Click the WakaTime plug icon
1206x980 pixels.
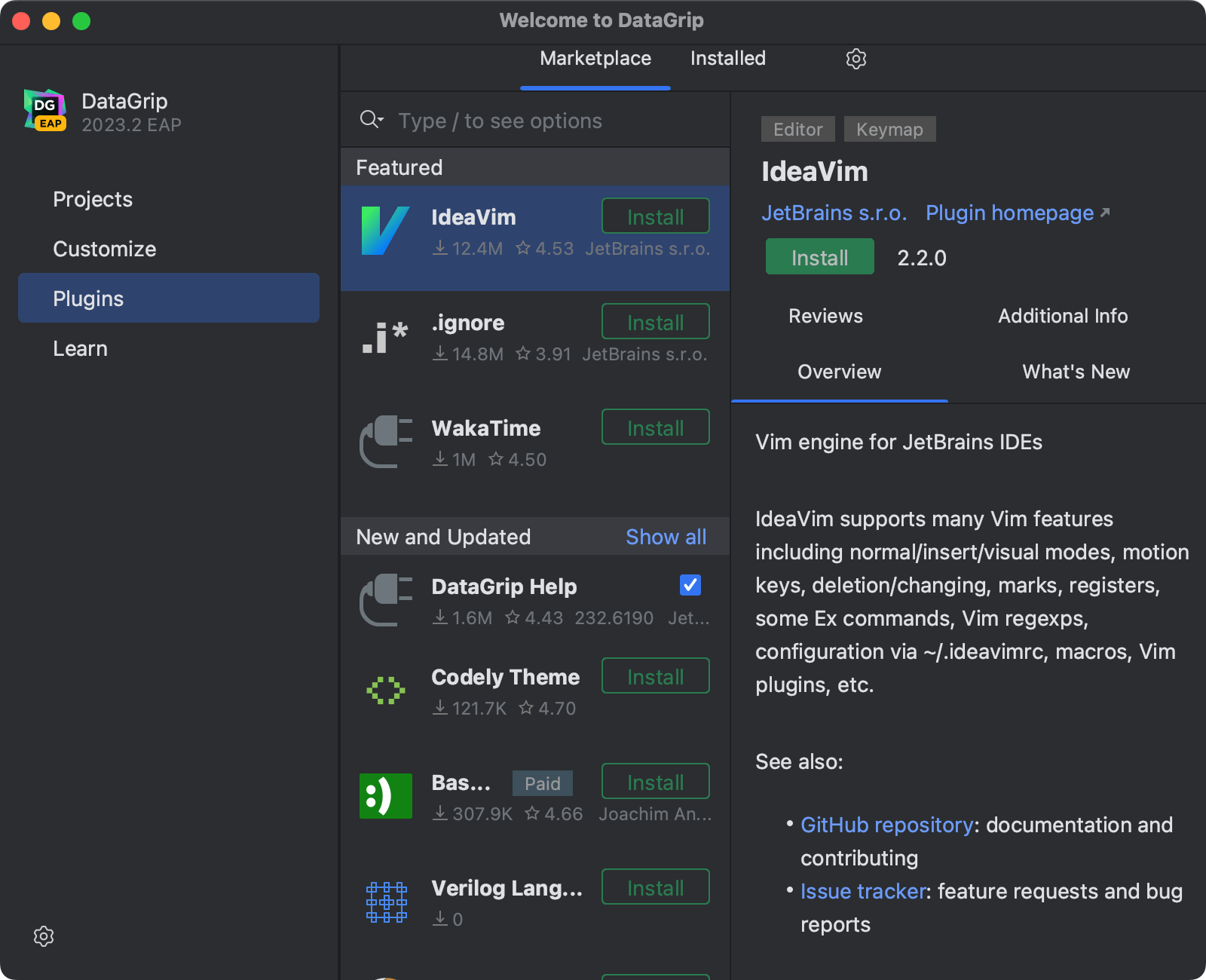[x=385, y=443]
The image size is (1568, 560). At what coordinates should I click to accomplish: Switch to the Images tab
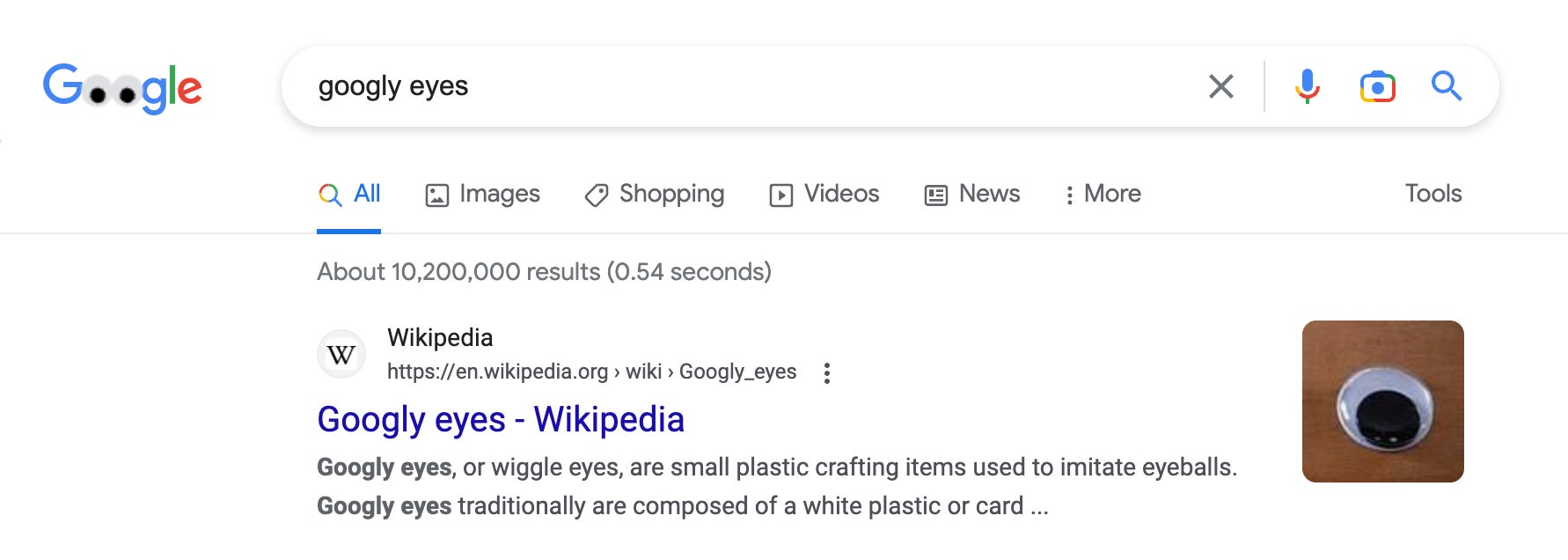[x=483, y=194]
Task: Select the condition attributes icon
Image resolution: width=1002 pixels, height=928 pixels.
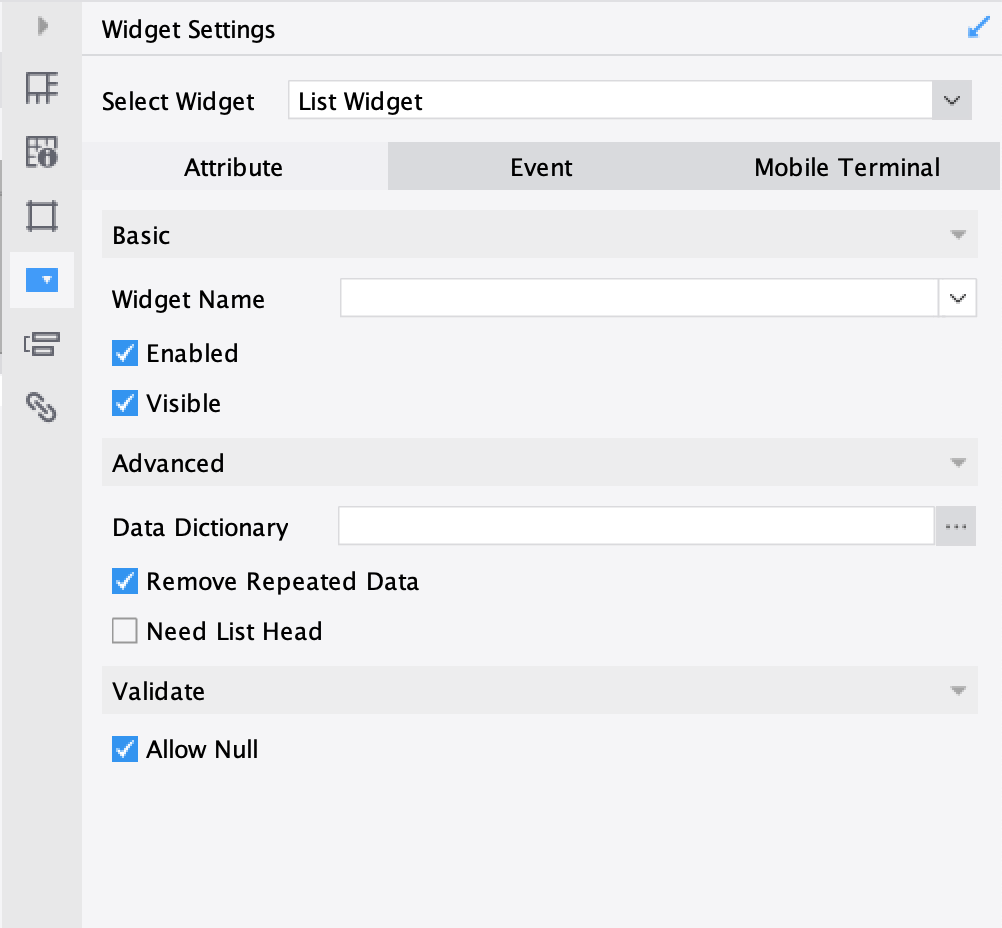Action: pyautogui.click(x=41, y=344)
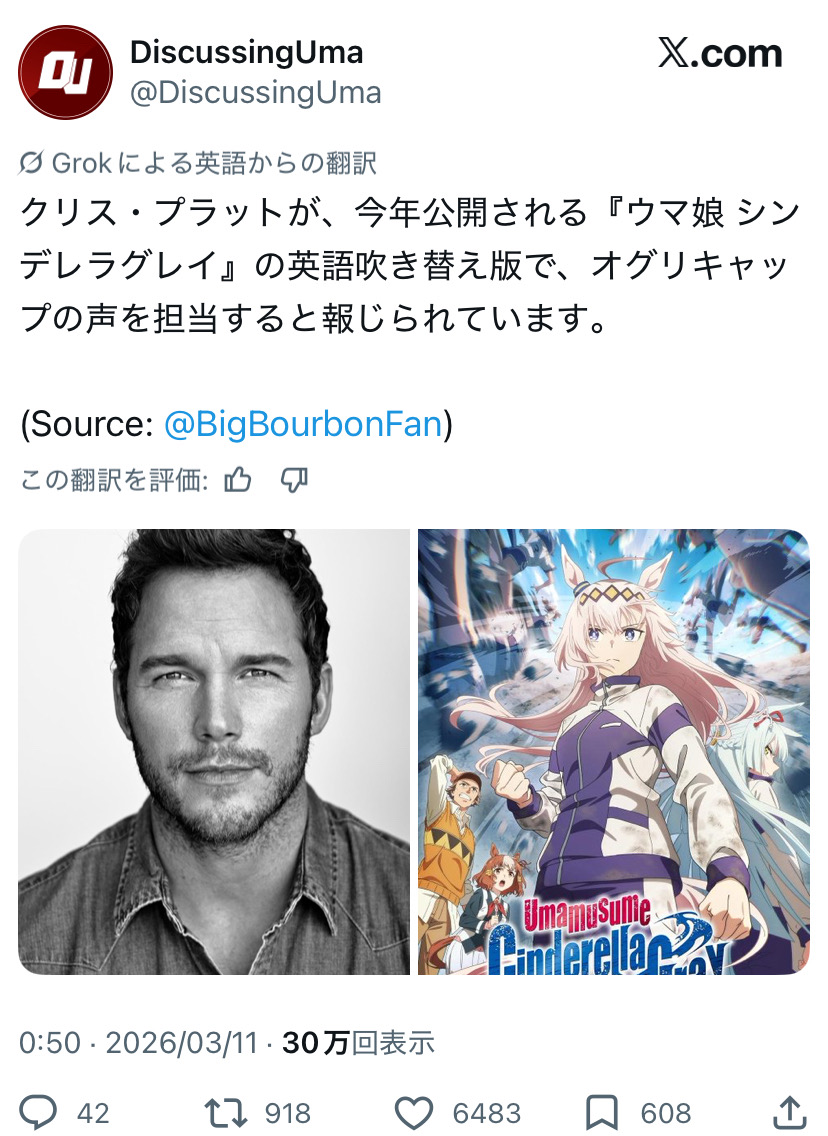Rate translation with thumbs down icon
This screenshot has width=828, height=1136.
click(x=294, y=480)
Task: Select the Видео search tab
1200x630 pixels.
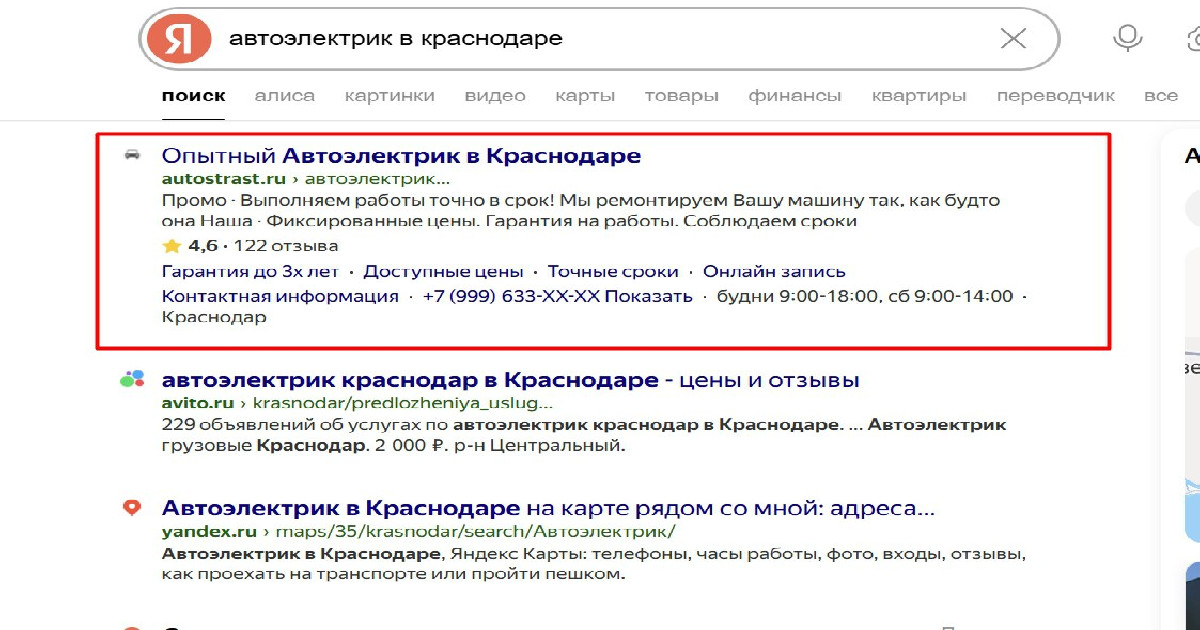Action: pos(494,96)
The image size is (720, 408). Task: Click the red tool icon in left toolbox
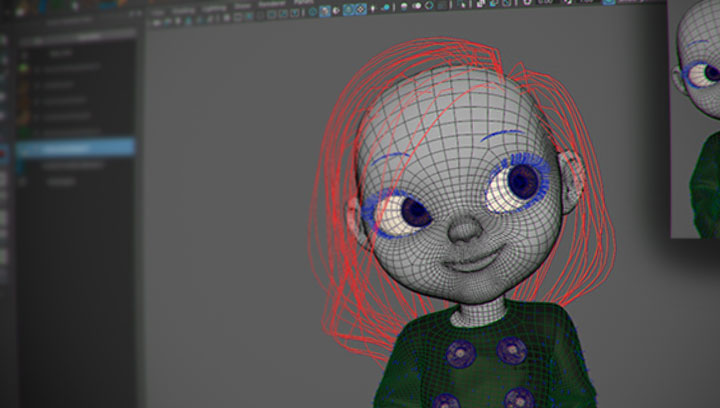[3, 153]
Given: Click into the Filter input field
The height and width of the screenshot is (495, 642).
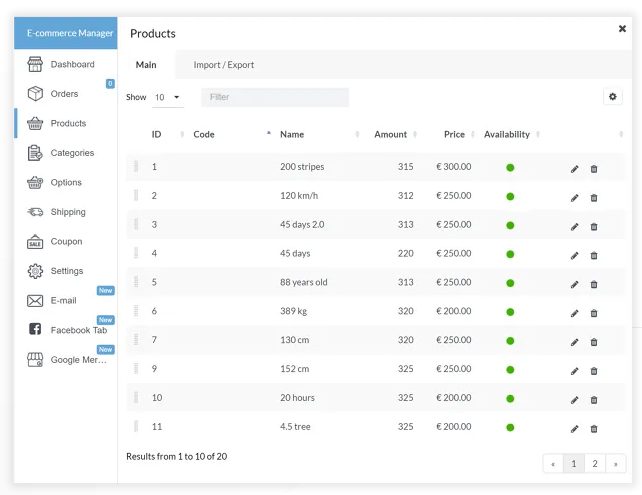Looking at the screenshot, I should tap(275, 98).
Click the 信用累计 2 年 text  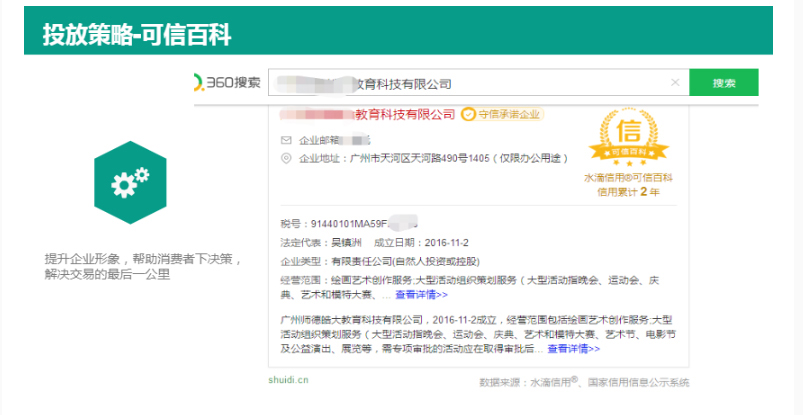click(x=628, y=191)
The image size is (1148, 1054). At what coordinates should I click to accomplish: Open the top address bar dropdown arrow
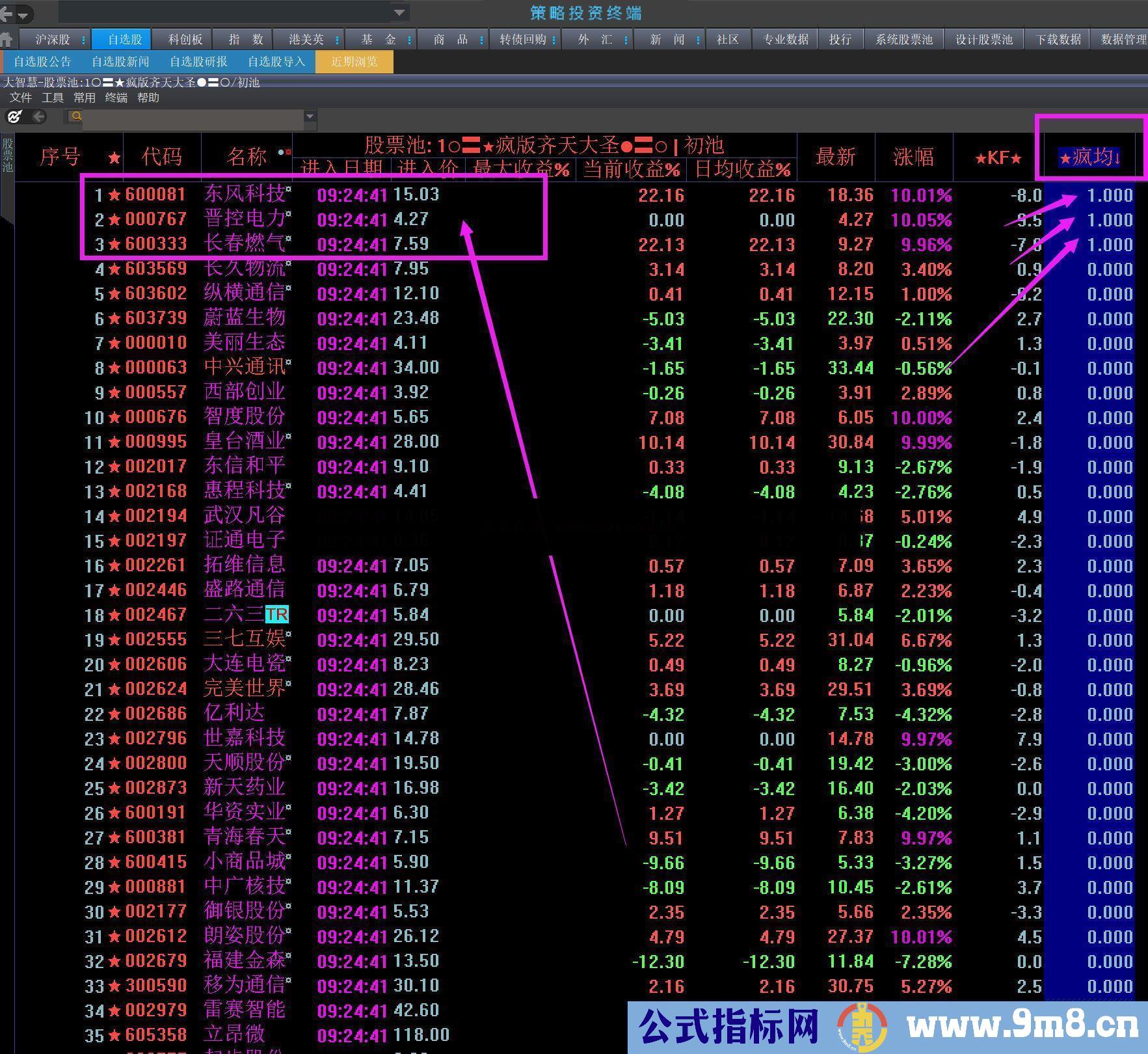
#####
### [Action item]
All pictures are to be skipped. Output, word for word, the lines in the data above starting at the line containing "The image size is (1568, 560)." and ending at the line containing "Given: Click into the Filter input field".

### [Problem solution]
The image size is (1568, 560). At what coordinates should I click to accomplish: Switch to the Images tab
[x=483, y=194]
Task: Select the condition attributes icon
Image resolution: width=1002 pixels, height=928 pixels.
Action: pyautogui.click(x=41, y=344)
Rate translation with thumbs down icon
This screenshot has width=828, height=1136.
click(x=294, y=480)
Task: Select the Видео search tab
1200x630 pixels.
Action: pos(494,96)
The image size is (720, 408). Task: Click the red tool icon in left toolbox
[3, 153]
Given: Click into the Filter input field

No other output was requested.